VII. Богатство и свобода
В отношении западного общества, как правило, признак смешивается с причиной. А именно, спокойствие и богатство этого общества выводятся из его приверженности «правам и свободам личности», хотя приверженность эта – признак, а не причина. Может быть даже и так, что сила и богатство западного мира только и позволяют ему терпеть широко раскинутые «права и свободы»… Во всяком случае, там, где видят ответ, на самом деле скрыты вопросы. Частная предприимчивость не терпит стеснения, это верно; но эта предприимчивость и прежде не стеснялась на Западе – так здесь ли причина благополучия? В «господстве среднего класса» тоже видят благодеяние, но почему господство «адвокатов, врачей и буржуа», как говорил К. Леонтьев, должно быть особенно благодетельно? Тем более, что в наше время речь идет даже не о самих «адвокатах, врачах и буржуа», а о классе их наемных «представителей», о пожизненной и несменяемой аристократии денег и выборов… Где же причина? Что же на самом деле происходит в западном мире?..

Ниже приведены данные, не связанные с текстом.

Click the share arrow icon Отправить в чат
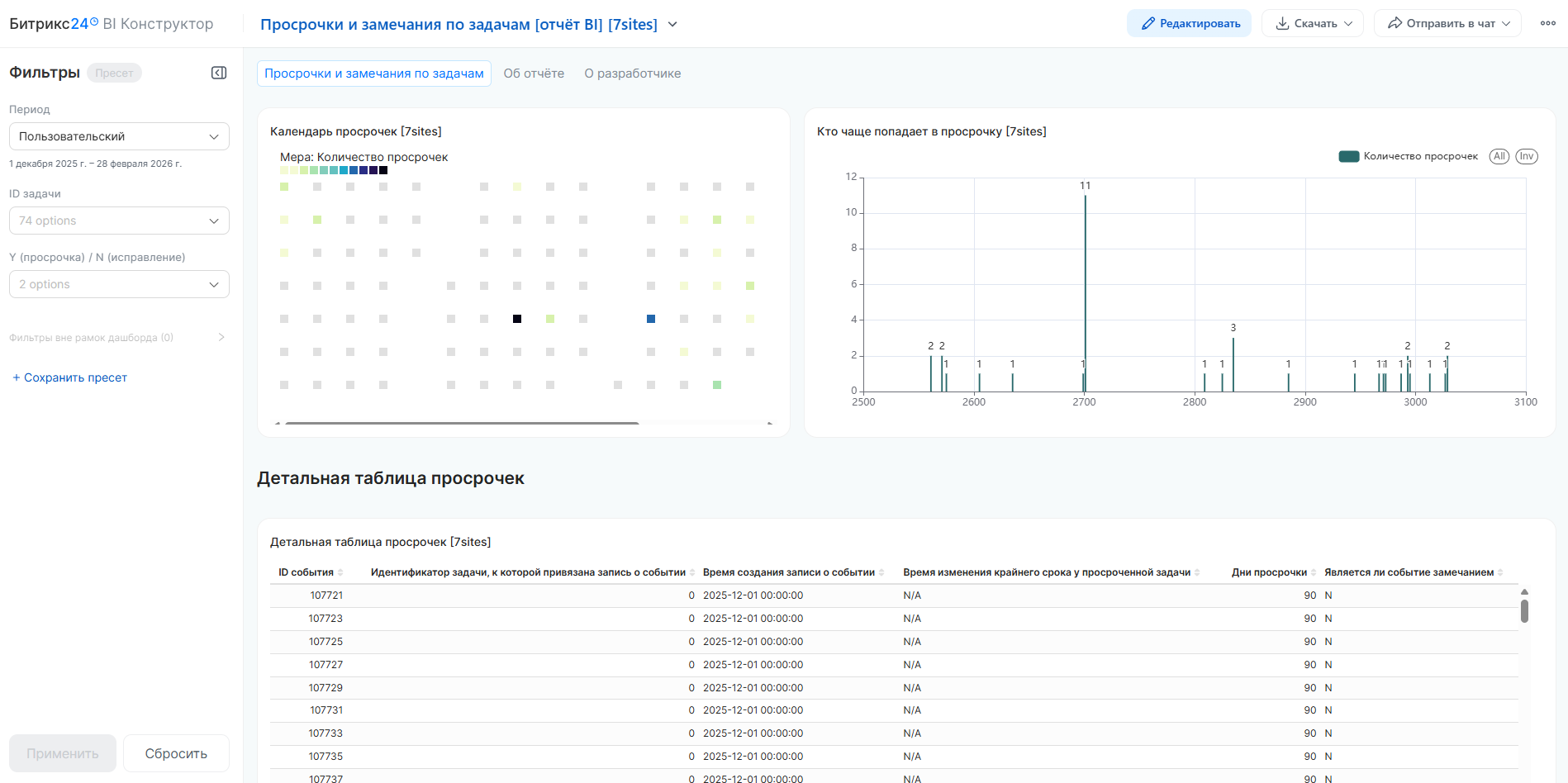Viewport: 1568px width, 783px height. tap(1395, 24)
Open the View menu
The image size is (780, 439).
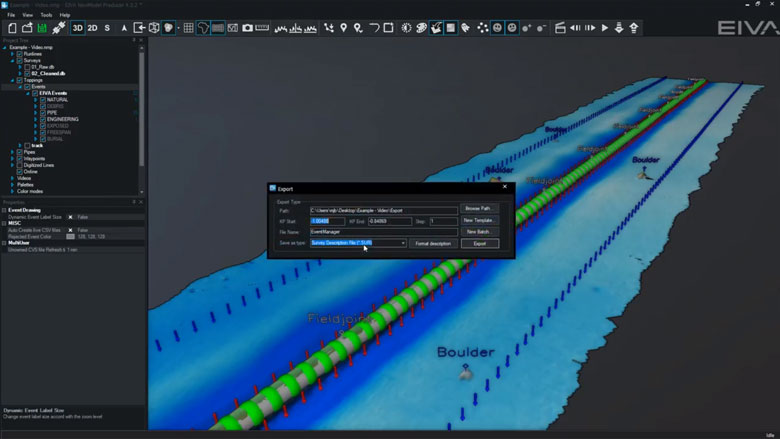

Что мы увидим, если присмотримся к это миру повнимательней? Первое и самое заметное: на Западе больше нет сильных и влиятельных общественных движений. То движение, которое можно назвать уравнительным; которое требовало передать низшим классам права высших, а высшим – обязанности низших, после двухсотлетней борьбы достигло своей цели. Если на Западе есть общественная борьба, то цель ее – еще более равномерное распределение свободы, еще большее уравнение. (Ведь борьба за «свободу» есть по существу борьба за ее равномерное распределение, конечным итогом которой может быть весьма и весьма неуютное общество, где вся бывшая в наличии свобода распределена поровну, и на каждого приходится совсем немного.) Последняя цель последних общественных движений – окончательное уравнение, совершенно однородное общество…
Нельзя не задуматься над причиной этого удивительного влечения. Принято считать, что в начале нового времени массы наконец «пробудились» и потребовали для себя тех же прав и возможностей, которыми прежде пользовались их правители. Вот уже двести лет народы шумят о «свободе, равенстве и братстве», причем, как показывает опыт, ни равенства, ни братства больше не становится, а что до свободы – то она то есть, то нет. Думаю, не будет ошибкой сказать, что пресловутые «свобода, равенство и братство» суть искаженные, уплощенные и упрощенные идеи христианства. Иначе говоря: в этом девизе воплощено то, что атеист может вычитать в Новом Завете.